Y muchos optaron por decir un desgarrado adiós a los padres, a la patria, a esa noviecita cuya desolación iba a cantar la poetisa gallega Rosalía de Castro: “Cuando era tiempo de invierno / pensaba en dónde andarías; / cuando era tiempo de sol / pensaba en dónde andarías. / Ahora yo tan sólo pienso, / mi bien, si me olvidarías. / Tejí mi tela yo sola, / sola sembré mi nabal, / sola voy por leña al bosque / y sola la veo quemar. / Ni en la fuente ni en el prado, / así me muera al cargar, / él ha de venir a erguirme / que él ya no me esposará. / Tórtola, calla tu arrullo, / me muero de soledad, que mi hombrecito perdióse. / ¡Nadie sabe dónde está! / ¡Golondrina que pasaste / con él las ondas del mar, / golondrina, vuela, vuela, / ven y dime dónde está!”.

 

Fue el diputado a Cortes Urbano Feijóo y Sotomayor quien propuso –para bien de su bolsa–  la solución salvadora que blanquearía a Cuba: traer “colonos” gallegos. El proyecto es aprobado en 1854, cuando Feijóo obtiene –y cito textualmente– “el privilegio de transportar trabajadores libres, por períodos de cinco años, que se mantendrán bajo la vigilancia de las autoridades”. Y agregan que éstas “velarán de que a los inmigrantes se les pague el pasaje, tres camisas, un pantalón, una blusa, un sombrero de yarey y un par de zapatos, dos veces al año, y de que no se les pague menos de seis pesos al mes, y que se abone el pasaje de regreso”.  Y hasta ahí… hasta ahí, ¡todo santo y bueno!

 

Resultado neto: a los “colonos” gallegos se les pagó la cuarta parte del alquiler de un negro esclavo. En condiciones de virtual esclavitud, se fueron diezmando.

 

A partir de entonces, se da el fenómeno de cimarrones que no son congos ni yorubas, sino celtas ojiazules. Así, el amo no sólo circulará entre los cuerpos represivos la fuga de un negro, sino también la de un rubio.

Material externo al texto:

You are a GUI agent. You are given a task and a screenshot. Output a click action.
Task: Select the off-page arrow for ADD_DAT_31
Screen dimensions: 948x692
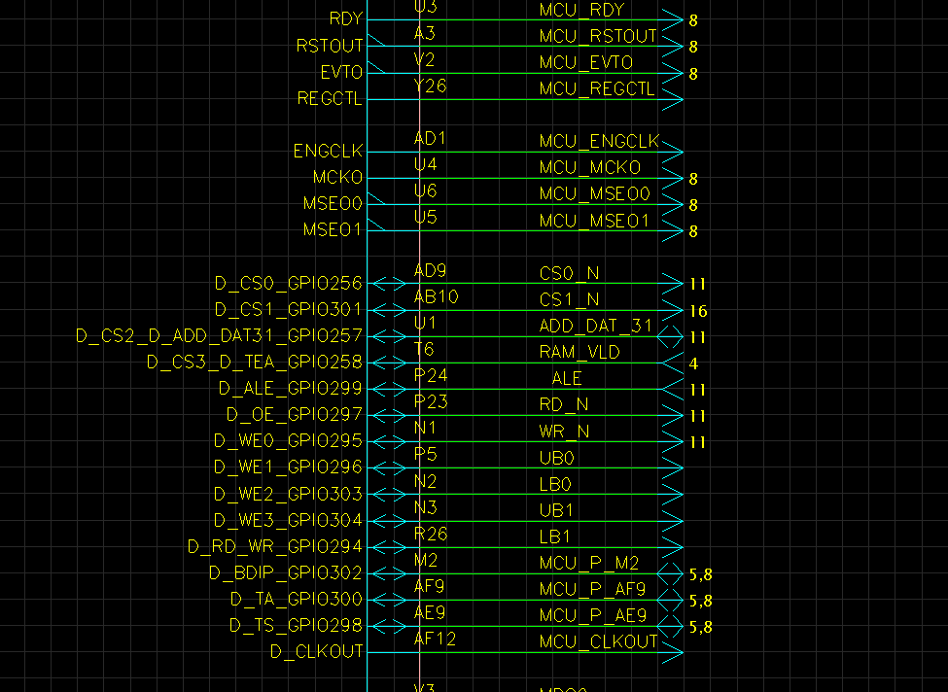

Y aquellos seres martirizados, con el Atlántico separándolos de sus lares, se sumarían al gran ajiaco cubano.

Sí, deudores somos de los gallegos que suspiraban por la libertad, bien supremo al cual cantara en estos versos su paisano, el poeta que vivió y murió en La Habana, Curros Enríquez: “¿Dónde estás, Libertad, que ya no me hablas? / ¿Dónde estás, oh mi amor, que no respondes? / ¿Por qué te ocultas, di, por qué te escondes, / cuando no puedo ya vivir sin ti?”.